• [WORK ITEM]
Repeat the stretch of entries below from the line with "Where should I click to: Switch" through the line with "Task: Open the Image Effect dropdown". Include both ends and add nothing.

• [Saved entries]
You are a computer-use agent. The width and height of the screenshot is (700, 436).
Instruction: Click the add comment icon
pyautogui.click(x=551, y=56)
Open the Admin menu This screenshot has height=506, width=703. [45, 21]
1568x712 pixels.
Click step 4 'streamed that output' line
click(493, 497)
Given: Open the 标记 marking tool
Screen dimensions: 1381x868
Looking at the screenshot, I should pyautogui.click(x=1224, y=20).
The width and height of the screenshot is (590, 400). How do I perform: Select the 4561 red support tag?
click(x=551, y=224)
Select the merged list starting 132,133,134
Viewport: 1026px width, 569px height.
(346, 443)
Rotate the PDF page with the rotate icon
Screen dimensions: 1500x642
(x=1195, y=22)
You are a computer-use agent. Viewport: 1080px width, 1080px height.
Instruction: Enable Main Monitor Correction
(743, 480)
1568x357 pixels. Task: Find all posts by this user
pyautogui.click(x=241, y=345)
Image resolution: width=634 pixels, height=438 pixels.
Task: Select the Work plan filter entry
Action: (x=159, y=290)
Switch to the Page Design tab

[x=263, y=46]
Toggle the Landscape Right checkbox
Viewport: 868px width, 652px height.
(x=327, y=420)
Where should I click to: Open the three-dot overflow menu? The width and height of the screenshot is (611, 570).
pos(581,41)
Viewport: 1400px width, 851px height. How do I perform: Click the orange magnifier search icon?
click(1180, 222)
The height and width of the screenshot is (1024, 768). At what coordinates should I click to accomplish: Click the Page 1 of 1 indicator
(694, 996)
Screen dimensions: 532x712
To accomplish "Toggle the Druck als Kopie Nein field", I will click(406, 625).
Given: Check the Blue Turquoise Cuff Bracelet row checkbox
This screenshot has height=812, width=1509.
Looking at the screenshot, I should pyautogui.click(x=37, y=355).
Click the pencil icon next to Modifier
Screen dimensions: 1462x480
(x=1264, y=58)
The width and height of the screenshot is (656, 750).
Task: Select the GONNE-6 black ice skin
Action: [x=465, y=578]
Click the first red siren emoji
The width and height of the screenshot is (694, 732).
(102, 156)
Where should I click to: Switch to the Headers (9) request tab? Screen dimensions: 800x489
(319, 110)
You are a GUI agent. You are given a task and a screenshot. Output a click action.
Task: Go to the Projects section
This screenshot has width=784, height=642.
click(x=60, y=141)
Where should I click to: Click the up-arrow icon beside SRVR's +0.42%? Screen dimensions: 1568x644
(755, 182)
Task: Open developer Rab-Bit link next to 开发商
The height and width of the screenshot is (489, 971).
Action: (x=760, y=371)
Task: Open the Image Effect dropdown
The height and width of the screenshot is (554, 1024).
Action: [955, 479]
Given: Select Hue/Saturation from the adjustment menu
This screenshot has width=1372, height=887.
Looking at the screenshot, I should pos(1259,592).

• [WRITTEN REPLY]
Where should I click to: Switch to the Headers (9) request tab? Screen dimensions: 800x489
(319, 110)
You are a GUI agent. You are given a task and a screenshot. Output a click action.
Task: Go to the Projects section
This screenshot has width=784, height=642.
click(x=60, y=141)
Where should I click to: Click the up-arrow icon beside SRVR's +0.42%? Screen dimensions: 1568x644
(755, 182)
Task: Open developer Rab-Bit link next to 开发商
The height and width of the screenshot is (489, 971).
Action: (x=760, y=371)
Task: Open the Image Effect dropdown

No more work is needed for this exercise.